SOURCE MATERIAL: Begin

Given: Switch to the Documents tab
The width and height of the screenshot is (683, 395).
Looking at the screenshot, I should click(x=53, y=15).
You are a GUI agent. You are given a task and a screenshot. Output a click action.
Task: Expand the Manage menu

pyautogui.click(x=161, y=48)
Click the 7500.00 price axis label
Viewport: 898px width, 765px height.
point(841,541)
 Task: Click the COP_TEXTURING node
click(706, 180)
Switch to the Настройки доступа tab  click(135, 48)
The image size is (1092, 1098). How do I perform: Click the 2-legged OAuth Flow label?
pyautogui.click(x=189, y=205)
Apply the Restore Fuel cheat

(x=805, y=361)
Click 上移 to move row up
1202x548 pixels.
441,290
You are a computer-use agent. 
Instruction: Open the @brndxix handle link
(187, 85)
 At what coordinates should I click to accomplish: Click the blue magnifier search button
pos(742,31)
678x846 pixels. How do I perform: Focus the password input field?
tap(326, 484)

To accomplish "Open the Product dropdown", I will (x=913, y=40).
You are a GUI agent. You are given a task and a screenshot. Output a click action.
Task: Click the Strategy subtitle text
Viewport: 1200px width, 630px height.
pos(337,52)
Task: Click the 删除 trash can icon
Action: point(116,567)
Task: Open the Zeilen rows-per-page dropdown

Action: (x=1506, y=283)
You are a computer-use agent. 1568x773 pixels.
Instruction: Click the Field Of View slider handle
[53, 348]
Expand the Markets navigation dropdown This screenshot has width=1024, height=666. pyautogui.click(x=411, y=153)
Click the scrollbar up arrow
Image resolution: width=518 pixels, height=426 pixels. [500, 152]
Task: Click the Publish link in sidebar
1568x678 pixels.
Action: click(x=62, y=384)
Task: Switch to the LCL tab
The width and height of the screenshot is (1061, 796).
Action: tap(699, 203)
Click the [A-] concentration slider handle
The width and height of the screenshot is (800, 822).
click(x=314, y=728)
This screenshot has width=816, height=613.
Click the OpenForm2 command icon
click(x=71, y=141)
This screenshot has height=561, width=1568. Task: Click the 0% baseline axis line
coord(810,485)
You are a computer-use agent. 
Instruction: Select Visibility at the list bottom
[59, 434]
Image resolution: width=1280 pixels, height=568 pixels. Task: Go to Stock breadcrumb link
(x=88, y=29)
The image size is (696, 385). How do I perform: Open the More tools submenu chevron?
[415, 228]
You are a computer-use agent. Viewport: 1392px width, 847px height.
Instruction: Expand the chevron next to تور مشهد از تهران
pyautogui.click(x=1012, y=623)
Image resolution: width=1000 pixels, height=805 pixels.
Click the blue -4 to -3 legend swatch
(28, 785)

SOURCE MATERIAL: End

INSTRUCTIONS FOR THE TASK — The full set of records above is to be printed again verbatim.

SOLUTION TO THIS EXERCISE —
Given: Switch to the Documents tab
The width and height of the screenshot is (683, 395).
Looking at the screenshot, I should click(x=53, y=15).
You are a GUI agent. You are given a task and a screenshot. Output a click action.
Task: Expand the Manage menu

pyautogui.click(x=161, y=48)
Click the 7500.00 price axis label
Viewport: 898px width, 765px height.
point(841,541)
 Task: Click the COP_TEXTURING node
click(706, 180)
Switch to the Настройки доступа tab  click(135, 48)
The image size is (1092, 1098). How do I perform: Click the 2-legged OAuth Flow label?
pyautogui.click(x=189, y=205)
Apply the Restore Fuel cheat

(x=805, y=361)
Click 上移 to move row up
1202x548 pixels.
441,290
You are a computer-use agent. 
Instruction: Open the @brndxix handle link
(187, 85)
 At what coordinates should I click to accomplish: Click the blue magnifier search button
pos(742,31)
678x846 pixels. How do I perform: Focus the password input field?
tap(326, 484)

To accomplish "Open the Product dropdown", I will (x=913, y=40).
You are a GUI agent. You are given a task and a screenshot. Output a click action.
Task: Click the Strategy subtitle text
Viewport: 1200px width, 630px height.
pos(337,52)
Task: Click the 删除 trash can icon
Action: point(116,567)
Task: Open the Zeilen rows-per-page dropdown

Action: (x=1506, y=283)
You are a computer-use agent. 1568x773 pixels.
Instruction: Click the Field Of View slider handle
[53, 348]
Expand the Markets navigation dropdown This screenshot has width=1024, height=666. pyautogui.click(x=411, y=153)
Click the scrollbar up arrow
Image resolution: width=518 pixels, height=426 pixels. [500, 152]
Task: Click the Publish link in sidebar
1568x678 pixels.
Action: click(x=62, y=384)
Task: Switch to the LCL tab
The width and height of the screenshot is (1061, 796).
Action: tap(699, 203)
Click the [A-] concentration slider handle
The width and height of the screenshot is (800, 822).
click(x=314, y=728)
This screenshot has width=816, height=613.
Click the OpenForm2 command icon
click(x=71, y=141)
This screenshot has height=561, width=1568. Task: Click the 0% baseline axis line
coord(810,485)
You are a computer-use agent. 
Instruction: Select Visibility at the list bottom
[59, 434]
Image resolution: width=1280 pixels, height=568 pixels. Task: Go to Stock breadcrumb link
(x=88, y=29)
The image size is (696, 385). How do I perform: Open the More tools submenu chevron?
[415, 228]
You are a computer-use agent. Viewport: 1392px width, 847px height.
Instruction: Expand the chevron next to تور مشهد از تهران
pyautogui.click(x=1012, y=623)
Image resolution: width=1000 pixels, height=805 pixels.
Click the blue -4 to -3 legend swatch
(28, 785)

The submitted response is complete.